_Task objective_
Repeat every record below word for word, keeping each line unchanged and in its original order.

Records from a dataset:
----

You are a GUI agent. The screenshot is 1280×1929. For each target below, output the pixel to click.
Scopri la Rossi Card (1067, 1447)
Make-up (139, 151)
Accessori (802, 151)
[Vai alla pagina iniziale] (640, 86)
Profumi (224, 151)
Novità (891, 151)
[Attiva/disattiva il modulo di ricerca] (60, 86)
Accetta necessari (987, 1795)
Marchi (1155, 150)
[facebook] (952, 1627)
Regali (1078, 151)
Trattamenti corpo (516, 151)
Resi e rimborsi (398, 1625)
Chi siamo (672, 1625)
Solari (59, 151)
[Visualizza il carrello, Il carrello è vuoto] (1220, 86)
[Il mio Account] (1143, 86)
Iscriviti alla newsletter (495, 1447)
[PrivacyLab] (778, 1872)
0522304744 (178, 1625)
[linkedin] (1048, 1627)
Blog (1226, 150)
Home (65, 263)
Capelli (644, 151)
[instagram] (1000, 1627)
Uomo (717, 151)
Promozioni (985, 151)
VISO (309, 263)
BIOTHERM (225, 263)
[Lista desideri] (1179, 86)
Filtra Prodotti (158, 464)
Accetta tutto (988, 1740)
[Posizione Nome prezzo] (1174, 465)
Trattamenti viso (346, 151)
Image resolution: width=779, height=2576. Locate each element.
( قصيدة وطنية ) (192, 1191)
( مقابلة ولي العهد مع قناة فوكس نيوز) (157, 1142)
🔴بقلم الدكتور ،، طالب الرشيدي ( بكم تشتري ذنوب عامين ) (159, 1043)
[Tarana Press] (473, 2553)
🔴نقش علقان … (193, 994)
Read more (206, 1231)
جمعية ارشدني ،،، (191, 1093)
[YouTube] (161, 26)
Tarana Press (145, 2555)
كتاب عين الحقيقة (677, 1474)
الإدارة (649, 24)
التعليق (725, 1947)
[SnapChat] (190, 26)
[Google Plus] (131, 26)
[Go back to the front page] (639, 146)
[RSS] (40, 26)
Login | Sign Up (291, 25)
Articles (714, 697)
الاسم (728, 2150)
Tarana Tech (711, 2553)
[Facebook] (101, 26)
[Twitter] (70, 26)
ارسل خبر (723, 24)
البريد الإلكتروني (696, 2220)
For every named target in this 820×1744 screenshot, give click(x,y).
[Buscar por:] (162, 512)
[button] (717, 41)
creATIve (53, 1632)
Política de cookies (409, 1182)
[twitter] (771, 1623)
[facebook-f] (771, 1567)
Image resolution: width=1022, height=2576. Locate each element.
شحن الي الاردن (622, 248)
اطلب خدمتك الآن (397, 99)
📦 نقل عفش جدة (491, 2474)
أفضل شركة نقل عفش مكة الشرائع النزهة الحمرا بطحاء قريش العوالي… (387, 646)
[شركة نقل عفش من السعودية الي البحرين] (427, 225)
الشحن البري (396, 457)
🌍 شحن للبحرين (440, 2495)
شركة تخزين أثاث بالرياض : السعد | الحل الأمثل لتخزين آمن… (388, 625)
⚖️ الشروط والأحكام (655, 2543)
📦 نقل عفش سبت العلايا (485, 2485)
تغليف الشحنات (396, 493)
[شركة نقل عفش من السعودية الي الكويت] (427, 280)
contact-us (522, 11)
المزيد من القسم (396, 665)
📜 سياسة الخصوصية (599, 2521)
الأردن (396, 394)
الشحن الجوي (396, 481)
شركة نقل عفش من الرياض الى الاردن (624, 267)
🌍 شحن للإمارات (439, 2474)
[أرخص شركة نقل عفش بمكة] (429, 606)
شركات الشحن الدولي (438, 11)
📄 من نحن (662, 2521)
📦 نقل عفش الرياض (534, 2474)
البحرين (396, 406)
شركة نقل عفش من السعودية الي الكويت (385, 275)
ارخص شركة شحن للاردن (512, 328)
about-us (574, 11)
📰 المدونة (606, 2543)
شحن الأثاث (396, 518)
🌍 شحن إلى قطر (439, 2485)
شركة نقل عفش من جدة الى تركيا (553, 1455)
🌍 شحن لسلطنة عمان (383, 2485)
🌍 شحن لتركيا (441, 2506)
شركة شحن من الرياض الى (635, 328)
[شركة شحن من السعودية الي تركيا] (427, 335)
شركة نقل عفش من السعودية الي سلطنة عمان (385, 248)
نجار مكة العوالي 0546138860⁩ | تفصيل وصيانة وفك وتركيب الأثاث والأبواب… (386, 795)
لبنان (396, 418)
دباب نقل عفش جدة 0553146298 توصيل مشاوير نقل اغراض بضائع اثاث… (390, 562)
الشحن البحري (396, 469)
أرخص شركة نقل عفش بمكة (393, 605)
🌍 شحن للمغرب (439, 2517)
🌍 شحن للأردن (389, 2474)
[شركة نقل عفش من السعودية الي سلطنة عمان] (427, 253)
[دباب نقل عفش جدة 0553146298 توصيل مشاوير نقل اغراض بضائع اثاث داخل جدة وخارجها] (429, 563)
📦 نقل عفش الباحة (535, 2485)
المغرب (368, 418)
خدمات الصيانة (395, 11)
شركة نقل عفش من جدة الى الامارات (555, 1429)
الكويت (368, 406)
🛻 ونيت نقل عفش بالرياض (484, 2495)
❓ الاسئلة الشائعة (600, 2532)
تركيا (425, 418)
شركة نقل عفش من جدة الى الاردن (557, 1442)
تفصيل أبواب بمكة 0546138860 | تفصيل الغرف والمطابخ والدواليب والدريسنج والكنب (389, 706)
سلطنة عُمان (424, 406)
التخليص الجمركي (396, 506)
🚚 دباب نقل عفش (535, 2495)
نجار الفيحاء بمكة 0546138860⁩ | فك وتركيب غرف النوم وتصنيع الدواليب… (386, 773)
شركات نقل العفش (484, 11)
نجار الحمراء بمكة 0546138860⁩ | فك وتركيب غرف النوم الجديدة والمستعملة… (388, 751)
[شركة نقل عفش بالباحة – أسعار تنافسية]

----

_Finished exercise_
You are a GUI agent. The screenshot is 1280×1929. For each target below, output the pixel to click.
Scopri la Rossi Card (1067, 1447)
Make-up (139, 151)
Accessori (802, 151)
[Vai alla pagina iniziale] (640, 86)
Profumi (224, 151)
Novità (891, 151)
[Attiva/disattiva il modulo di ricerca] (60, 86)
Accetta necessari (987, 1795)
Marchi (1155, 150)
[facebook] (952, 1627)
Regali (1078, 151)
Trattamenti corpo (516, 151)
Resi e rimborsi (398, 1625)
Chi siamo (672, 1625)
Solari (59, 151)
[Visualizza il carrello, Il carrello è vuoto] (1220, 86)
[Il mio Account] (1143, 86)
Iscriviti alla newsletter (495, 1447)
[PrivacyLab] (778, 1872)
0522304744 (178, 1625)
[linkedin] (1048, 1627)
Blog (1226, 150)
Home (65, 263)
Capelli (644, 151)
[instagram] (1000, 1627)
Uomo (717, 151)
Promozioni (985, 151)
VISO (309, 263)
BIOTHERM (225, 263)
[Lista desideri] (1179, 86)
Filtra Prodotti (158, 464)
Accetta tutto (988, 1740)
[Posizione Nome prezzo] (1174, 465)
Trattamenti viso (346, 151)
Image resolution: width=779, height=2576. Locate each element.
( قصيدة وطنية ) (192, 1191)
( مقابلة ولي العهد مع قناة فوكس نيوز) (157, 1142)
🔴بقلم الدكتور ،، طالب الرشيدي ( بكم تشتري ذنوب عامين ) (159, 1043)
[Tarana Press] (473, 2553)
🔴نقش علقان … (193, 994)
Read more (206, 1231)
جمعية ارشدني ،،، (191, 1093)
[YouTube] (161, 26)
Tarana Press (145, 2555)
كتاب عين الحقيقة (677, 1474)
الإدارة (649, 24)
التعليق (725, 1947)
[SnapChat] (190, 26)
[Google Plus] (131, 26)
[Go back to the front page] (639, 146)
[RSS] (40, 26)
Login | Sign Up (291, 25)
Articles (714, 697)
الاسم (728, 2150)
Tarana Tech (711, 2553)
[Facebook] (101, 26)
[Twitter] (70, 26)
ارسل خبر (723, 24)
البريد الإلكتروني (696, 2220)
For every named target in this 820×1744 screenshot, give click(x,y).
[Buscar por:] (162, 512)
[button] (717, 41)
creATIve (53, 1632)
Política de cookies (409, 1182)
[twitter] (771, 1623)
[facebook-f] (771, 1567)
Image resolution: width=1022, height=2576. Locate each element.
شحن الي الاردن (622, 248)
اطلب خدمتك الآن (397, 99)
📦 نقل عفش جدة (491, 2474)
أفضل شركة نقل عفش مكة الشرائع النزهة الحمرا بطحاء قريش العوالي… (387, 646)
[شركة نقل عفش من السعودية الي البحرين] (427, 225)
الشحن البري (396, 457)
🌍 شحن للبحرين (440, 2495)
شركة تخزين أثاث بالرياض : السعد | الحل الأمثل لتخزين آمن… (388, 625)
⚖️ الشروط والأحكام (655, 2543)
📦 نقل عفش سبت العلايا (485, 2485)
تغليف الشحنات (396, 493)
[شركة نقل عفش من السعودية الي الكويت] (427, 280)
contact-us (522, 11)
المزيد من القسم (396, 665)
📜 سياسة الخصوصية (599, 2521)
الأردن (396, 394)
الشحن الجوي (396, 481)
شركة نقل عفش من الرياض الى الاردن (624, 267)
🌍 شحن للإمارات (439, 2474)
[أرخص شركة نقل عفش بمكة] (429, 606)
شركات الشحن الدولي (438, 11)
📄 من نحن (662, 2521)
📦 نقل عفش الرياض (534, 2474)
البحرين (396, 406)
شركة نقل عفش من السعودية الي الكويت (385, 275)
ارخص شركة شحن للاردن (512, 328)
about-us (574, 11)
📰 المدونة (606, 2543)
شحن الأثاث (396, 518)
🌍 شحن إلى قطر (439, 2485)
شركة نقل عفش من جدة الى تركيا (553, 1455)
🌍 شحن لسلطنة عمان (383, 2485)
🌍 شحن لتركيا (441, 2506)
شركة شحن من الرياض الى (635, 328)
[شركة شحن من السعودية الي تركيا] (427, 335)
شركة نقل عفش من السعودية الي سلطنة عمان (385, 248)
نجار مكة العوالي 0546138860⁩ | تفصيل وصيانة وفك وتركيب الأثاث والأبواب… (386, 795)
لبنان (396, 418)
دباب نقل عفش جدة 0553146298 توصيل مشاوير نقل اغراض بضائع اثاث… (390, 562)
الشحن البحري (396, 469)
أرخص شركة نقل عفش بمكة (393, 605)
🌍 شحن للمغرب (439, 2517)
🌍 شحن للأردن (389, 2474)
[شركة نقل عفش من السعودية الي سلطنة عمان] (427, 253)
[دباب نقل عفش جدة 0553146298 توصيل مشاوير نقل اغراض بضائع اثاث داخل جدة وخارجها] (429, 563)
📦 نقل عفش الباحة (535, 2485)
المغرب (368, 418)
خدمات الصيانة (395, 11)
شركة نقل عفش من جدة الى الامارات (555, 1429)
الكويت (368, 406)
🛻 ونيت نقل عفش بالرياض (484, 2495)
❓ الاسئلة الشائعة (600, 2532)
تركيا (425, 418)
شركة نقل عفش من جدة الى الاردن (557, 1442)
تفصيل أبواب بمكة 0546138860 | تفصيل الغرف والمطابخ والدواليب والدريسنج والكنب (389, 706)
سلطنة عُمان (424, 406)
التخليص الجمركي (396, 506)
🚚 دباب نقل عفش (535, 2495)
نجار الفيحاء بمكة 0546138860⁩ | فك وتركيب غرف النوم وتصنيع الدواليب… (386, 773)
شركات نقل العفش (484, 11)
نجار الحمراء بمكة 0546138860⁩ | فك وتركيب غرف النوم الجديدة والمستعملة… (388, 751)
[شركة نقل عفش بالباحة – أسعار تنافسية]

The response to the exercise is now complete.